* Ваше задание
Кто, согласно очерку о Михаиле Зенкевиче, посвящал свои стихотворения Марии Сергеевне Петровых?

* Фрагмент текста

«Он много лет переводил…» (О Михаиле Зенкевиче)

We use cookies. Read the Privacy and Cookie Policy

«Он много лет переводил…»

(О Михаиле Зенкевиче)

В молодости мы всегда тянемся к старшим, к тем, перед кем преклоняемся. Обычно они бывают в литературе на виду, всем известны — а как же иначе! Откуда бы мы их в противном случае знали?

Но рядом есть и другие, кого мы замечаем и можем оценить, что жили бок о бок с ними, лишь значительно позднее. Они словно нарочно держатся в тени. Чтобы их понять, просто заинтересоваться, нужно самому стать более зрелым.

Вот жила Мария Сергеевна Петровых, тихая, миловидная женщина, замечательная поэтесса. Ей когда-то посвящал свои стихотворения Осип Мандельштам. Она много и очень хорошо переводила, свое почти не печатала.

Мы говорим, что время все расставляет по местам. Это верно главным образом в том смысле, что оно быстро и безошибочно сбрасывает с полок все лишнее, весь хлам — освобождает место. Но чтобы раскопать, вытащить из груды, поднять с пола — это трудно даже ему.

* Исходные данные
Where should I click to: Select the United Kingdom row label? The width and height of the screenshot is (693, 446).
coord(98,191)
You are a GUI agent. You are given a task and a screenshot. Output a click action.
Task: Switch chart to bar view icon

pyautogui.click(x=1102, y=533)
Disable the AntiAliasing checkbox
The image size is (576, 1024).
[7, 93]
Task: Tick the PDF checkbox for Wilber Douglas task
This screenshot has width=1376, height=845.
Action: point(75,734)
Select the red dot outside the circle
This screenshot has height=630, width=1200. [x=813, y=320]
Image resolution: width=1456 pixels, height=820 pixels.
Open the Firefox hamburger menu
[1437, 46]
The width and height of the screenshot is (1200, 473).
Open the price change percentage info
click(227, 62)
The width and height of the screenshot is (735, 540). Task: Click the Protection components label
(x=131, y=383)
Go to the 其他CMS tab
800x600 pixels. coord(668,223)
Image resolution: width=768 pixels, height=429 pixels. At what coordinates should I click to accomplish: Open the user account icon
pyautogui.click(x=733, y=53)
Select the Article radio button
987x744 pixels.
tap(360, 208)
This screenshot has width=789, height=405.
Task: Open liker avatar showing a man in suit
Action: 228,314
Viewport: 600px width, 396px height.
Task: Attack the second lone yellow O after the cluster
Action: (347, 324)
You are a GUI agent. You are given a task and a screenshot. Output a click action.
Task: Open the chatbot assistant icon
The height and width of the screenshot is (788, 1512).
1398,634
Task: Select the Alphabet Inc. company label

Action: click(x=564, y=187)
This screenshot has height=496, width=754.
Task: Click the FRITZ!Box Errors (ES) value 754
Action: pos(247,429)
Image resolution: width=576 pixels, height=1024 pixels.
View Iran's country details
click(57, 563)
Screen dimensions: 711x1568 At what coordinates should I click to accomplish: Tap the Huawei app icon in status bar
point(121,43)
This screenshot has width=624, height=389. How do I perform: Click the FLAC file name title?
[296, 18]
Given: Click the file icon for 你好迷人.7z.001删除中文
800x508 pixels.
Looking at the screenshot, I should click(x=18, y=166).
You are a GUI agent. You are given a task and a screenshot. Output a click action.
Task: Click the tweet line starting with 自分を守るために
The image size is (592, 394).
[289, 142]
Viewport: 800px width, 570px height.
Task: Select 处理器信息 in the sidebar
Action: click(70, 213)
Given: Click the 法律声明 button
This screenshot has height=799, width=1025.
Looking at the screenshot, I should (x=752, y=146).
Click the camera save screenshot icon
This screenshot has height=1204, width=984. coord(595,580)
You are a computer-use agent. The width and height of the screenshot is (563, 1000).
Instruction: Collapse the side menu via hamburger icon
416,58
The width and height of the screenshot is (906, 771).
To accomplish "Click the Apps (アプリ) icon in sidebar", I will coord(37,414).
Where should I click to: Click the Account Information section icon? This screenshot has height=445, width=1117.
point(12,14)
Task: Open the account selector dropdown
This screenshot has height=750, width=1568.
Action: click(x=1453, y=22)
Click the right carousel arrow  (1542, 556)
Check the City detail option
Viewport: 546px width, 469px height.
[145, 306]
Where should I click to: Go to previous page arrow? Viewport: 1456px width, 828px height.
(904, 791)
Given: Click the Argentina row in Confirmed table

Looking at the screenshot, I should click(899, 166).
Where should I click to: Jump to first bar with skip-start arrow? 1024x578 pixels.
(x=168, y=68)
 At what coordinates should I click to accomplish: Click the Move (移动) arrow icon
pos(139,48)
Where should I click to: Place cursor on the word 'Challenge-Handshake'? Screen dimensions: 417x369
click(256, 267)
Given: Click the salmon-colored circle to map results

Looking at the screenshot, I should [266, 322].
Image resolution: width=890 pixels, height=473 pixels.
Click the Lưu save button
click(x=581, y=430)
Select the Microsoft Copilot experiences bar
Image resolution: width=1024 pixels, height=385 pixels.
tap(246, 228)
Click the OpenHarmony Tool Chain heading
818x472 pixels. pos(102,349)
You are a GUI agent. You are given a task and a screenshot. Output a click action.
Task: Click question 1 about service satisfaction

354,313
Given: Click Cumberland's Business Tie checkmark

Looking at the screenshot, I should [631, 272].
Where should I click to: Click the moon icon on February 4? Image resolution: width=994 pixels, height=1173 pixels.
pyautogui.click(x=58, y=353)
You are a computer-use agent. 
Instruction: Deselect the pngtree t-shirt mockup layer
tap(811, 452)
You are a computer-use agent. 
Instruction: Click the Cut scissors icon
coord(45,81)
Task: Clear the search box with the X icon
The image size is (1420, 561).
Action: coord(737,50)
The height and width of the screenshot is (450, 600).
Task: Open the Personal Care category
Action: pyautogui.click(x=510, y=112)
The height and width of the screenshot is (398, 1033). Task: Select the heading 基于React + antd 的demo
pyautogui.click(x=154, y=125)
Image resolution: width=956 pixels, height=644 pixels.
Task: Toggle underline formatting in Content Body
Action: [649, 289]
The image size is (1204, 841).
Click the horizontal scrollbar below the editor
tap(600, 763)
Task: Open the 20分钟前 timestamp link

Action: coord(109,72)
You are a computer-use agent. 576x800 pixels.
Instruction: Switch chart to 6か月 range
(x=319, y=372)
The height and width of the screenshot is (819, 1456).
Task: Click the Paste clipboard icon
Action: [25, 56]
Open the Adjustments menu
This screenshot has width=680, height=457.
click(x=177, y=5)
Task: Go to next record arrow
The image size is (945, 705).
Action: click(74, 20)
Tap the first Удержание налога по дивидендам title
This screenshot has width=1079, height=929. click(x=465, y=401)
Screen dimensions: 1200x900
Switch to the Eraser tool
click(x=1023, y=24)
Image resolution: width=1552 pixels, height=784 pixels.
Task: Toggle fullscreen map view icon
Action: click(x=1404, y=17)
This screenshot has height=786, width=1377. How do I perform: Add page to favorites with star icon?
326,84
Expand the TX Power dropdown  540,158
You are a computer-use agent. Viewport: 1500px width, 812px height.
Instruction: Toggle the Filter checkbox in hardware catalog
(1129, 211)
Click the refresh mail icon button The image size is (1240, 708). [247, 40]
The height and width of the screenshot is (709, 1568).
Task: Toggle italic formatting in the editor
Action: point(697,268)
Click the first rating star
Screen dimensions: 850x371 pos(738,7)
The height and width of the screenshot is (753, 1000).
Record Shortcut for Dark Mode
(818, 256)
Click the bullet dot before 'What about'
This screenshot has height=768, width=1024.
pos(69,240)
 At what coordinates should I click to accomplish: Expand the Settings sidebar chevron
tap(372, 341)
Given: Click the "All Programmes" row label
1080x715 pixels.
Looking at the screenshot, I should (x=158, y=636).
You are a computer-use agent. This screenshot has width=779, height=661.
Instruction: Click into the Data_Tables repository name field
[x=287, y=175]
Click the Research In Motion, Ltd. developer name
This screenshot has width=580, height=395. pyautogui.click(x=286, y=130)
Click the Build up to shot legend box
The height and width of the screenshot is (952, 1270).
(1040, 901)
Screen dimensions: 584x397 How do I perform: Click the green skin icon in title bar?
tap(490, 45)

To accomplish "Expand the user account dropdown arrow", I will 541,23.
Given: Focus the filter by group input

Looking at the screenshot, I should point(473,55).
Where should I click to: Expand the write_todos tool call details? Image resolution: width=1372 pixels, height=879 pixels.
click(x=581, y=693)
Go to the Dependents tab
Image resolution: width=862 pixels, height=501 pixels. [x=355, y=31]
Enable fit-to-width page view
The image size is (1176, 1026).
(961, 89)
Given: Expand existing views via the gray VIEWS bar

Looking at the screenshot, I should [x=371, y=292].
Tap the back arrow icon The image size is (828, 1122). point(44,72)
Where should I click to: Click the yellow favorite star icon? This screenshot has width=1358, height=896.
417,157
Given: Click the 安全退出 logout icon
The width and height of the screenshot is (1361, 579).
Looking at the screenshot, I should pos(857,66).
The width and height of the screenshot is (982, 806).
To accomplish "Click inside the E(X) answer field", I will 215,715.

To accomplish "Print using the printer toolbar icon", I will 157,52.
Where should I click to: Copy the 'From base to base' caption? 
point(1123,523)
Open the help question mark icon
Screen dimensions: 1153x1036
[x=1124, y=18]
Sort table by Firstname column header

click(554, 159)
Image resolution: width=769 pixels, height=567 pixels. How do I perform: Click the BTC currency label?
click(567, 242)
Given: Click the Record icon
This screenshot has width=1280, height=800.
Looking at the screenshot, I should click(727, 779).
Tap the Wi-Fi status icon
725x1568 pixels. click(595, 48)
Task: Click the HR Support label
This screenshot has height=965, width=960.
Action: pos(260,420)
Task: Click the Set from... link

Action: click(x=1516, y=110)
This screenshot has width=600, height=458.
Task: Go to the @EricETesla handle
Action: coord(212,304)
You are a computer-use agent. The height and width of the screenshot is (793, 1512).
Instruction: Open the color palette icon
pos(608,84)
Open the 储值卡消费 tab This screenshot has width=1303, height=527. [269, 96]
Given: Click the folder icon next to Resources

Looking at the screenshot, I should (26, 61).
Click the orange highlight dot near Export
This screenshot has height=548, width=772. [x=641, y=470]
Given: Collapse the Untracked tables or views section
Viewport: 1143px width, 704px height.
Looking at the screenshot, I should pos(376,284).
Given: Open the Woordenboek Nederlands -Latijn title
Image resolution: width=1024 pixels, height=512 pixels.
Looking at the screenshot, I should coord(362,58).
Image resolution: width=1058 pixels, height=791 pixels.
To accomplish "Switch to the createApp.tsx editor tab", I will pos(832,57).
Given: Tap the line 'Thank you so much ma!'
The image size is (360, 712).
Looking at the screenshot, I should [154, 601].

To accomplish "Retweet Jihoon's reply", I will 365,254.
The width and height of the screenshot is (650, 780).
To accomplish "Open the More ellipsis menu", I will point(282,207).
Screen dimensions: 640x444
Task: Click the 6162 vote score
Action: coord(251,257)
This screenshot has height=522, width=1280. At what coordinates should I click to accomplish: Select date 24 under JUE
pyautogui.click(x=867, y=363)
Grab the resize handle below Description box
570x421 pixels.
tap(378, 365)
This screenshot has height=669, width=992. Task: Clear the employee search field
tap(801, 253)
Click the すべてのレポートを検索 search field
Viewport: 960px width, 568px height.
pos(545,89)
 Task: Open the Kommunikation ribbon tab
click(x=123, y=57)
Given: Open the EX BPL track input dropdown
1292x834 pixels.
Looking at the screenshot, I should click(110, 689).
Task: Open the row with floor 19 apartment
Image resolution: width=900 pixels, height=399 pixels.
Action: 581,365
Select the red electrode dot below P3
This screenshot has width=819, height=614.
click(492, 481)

* Выполненное задание
Осип Мандельштам.